Rathaus Krempe


Rathaus Krempe
Giebelansicht (Südseite)
Traufenseite (Ostseite)
Ostwand im Detail mit Nebentür

Das historische Rathaus von Krempe steht im Zentrum der kleinen Stadt im Kreis Steinburg. Seine reich gegliederte Giebelseite zeigt zum Marktplatz, die Rückseite zur ehemaligen Kremper Au, die jetzt verrohrt ist. Der Renaissancebau ist einer der bedeutendsten Rathausbauten in Schleswig-Holstein.

Inhaltsverzeichnis

Das Bauwerk

Das Rathaus wurde 1570 gebaut, 1784 vereinfachend erneuert und 1908/09 rekonstruiert. Es handelt sich um einen zweigeschossigen Backsteinbau mit hohem Satteldach über annähernd quadratischem Grundriss. Auf dem Dach sitzt ein achteckiger Dachreiter. Dessen Schaft ist mit Schindeln verkleidet, die geschwungene Haube ist kupfergedeckt.

Südliche Giebelfront

Der Südgiebel bildet die Schauseite. Der Haupteingang mit barocker Haustür mit Oberlicht stammt von 1784. Die breite Sitzniesche links daneben wurde 1908 anstelle eines ursprünglich vorhandenen Portals eingefügt. Darüber befindet sich ein Doppelwappenstein mit den Wappen von Landesherrschaft und Stadt sowie eine Inschrift mit der Jahreszahl 1570. Vier sechsteilige, bleiverglaste Fenster mit Stichbogenblende gliedern das Obergeschoss. Die Giebelfläche darüber weist 9 Rundbogenöffnungen auf, von denen die mittleren verblendet sind. Die Öffnungen sind durch Wülste mehrfach profiliert.

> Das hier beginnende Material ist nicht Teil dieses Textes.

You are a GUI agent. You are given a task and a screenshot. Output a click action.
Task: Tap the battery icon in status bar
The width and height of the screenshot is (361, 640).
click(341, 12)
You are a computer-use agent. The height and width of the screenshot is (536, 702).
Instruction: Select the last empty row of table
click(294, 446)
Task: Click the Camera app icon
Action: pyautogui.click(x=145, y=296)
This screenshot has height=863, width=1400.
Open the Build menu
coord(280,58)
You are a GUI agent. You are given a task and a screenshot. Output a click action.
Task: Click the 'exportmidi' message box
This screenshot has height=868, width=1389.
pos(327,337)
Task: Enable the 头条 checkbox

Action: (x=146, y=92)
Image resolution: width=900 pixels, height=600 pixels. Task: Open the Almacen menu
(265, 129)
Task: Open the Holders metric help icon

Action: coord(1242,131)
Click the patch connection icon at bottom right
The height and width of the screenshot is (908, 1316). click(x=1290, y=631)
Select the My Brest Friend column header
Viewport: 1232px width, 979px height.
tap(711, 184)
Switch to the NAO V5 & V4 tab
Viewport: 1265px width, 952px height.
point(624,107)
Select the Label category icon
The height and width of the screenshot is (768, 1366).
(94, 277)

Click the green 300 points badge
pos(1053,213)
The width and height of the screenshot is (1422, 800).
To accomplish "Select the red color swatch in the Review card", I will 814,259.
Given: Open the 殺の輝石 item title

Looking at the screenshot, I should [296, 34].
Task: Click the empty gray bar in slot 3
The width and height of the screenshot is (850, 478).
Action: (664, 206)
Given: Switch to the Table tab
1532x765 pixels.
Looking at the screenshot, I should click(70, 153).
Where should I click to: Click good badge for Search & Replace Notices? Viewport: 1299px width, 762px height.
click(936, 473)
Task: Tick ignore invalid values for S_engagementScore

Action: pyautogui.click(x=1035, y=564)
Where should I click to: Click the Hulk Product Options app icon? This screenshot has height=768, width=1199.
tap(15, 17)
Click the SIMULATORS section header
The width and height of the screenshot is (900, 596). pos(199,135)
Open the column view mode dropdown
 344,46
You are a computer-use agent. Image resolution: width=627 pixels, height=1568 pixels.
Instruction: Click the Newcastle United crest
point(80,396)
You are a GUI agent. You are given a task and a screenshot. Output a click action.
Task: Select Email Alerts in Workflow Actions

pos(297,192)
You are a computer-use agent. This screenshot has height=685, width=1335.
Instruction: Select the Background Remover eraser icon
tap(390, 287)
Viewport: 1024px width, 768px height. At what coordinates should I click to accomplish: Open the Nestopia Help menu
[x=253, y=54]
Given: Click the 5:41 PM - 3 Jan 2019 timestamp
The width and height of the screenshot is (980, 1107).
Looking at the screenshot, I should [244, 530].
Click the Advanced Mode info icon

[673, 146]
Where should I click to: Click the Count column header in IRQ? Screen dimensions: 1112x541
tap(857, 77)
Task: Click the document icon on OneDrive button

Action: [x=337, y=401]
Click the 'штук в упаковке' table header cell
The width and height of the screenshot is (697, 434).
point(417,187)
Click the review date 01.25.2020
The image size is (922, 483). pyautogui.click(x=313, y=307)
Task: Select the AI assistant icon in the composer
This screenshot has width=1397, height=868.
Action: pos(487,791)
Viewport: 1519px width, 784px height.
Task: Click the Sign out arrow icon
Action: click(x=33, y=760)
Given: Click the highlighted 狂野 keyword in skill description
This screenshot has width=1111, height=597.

Nordgiebel und Seitenfronten

  • Die nördliche Giebelseite ist vollständig in Fachwerkbauweise ausgeführt. Sie wurde 1908 vollständig erneuert.
  • Das vorkragende Obergeschoss der Seitenfronten zeigt Fachwerk mit Füllziegelmustern, profilierten Schwellbalken und reich gestalteten Konsolen.
  • Das seitliche Untergeschoss ist massiv gemauert. Die Fenster an der Straßenseite sind wie an der Marktseite von Stichbogenblenden überwölbt.

Galerie

Inneres und Ausstattung

Das Erdgeschoss ist unterteilt in den Ratskeller auf der Marktseite und die Rathaushalle auf der Nordseite. Von der Halle führt eine Wendeltreppe zum Obergeschoss mit zwei großen Sälen, dem Ratssaal und dem Sitzungssaal. Die Wände sind dekorativ ausgemalt in der Art des beginnenden 17. Jahrhunderts - größtenteils 1908 ausgebessert und erneuert.

  • An der Tür befindet sich die Malerei eines keulenschwingenden Wilden Mannes. Auf einem Schriftband darüber ist folgende Inschrift zu lesen: „Sta dar buten, ick sla di up de snuten - anno 1570“
  • Ein Kamin wurde 1908 neu eingebaut. Er trägt auf einem Gesimsstreifen fünf barocke Reliefs zu Moses. Das Kamingitter zeigt auf einer Gusseisenplatte die Darstellung von Perseus, der Andromeda befreit.

Quellen

  • Georg Dehio: Handbuch der deutschen Kunstdenkmäler, Hamburg, Schleswig-Holstein, bearbeitet von Johannes Habich, 1972
  • Kunst-Topographie Schleswig-Holstein. Bearbeitet im Landesamt für Denkmalpflege Schleswig-Holstein und im Amt für Denkmalpflege der Hansestadt Lübeck. Wachholtz, Neumünster 1982, ISBN 3-529-02627-1.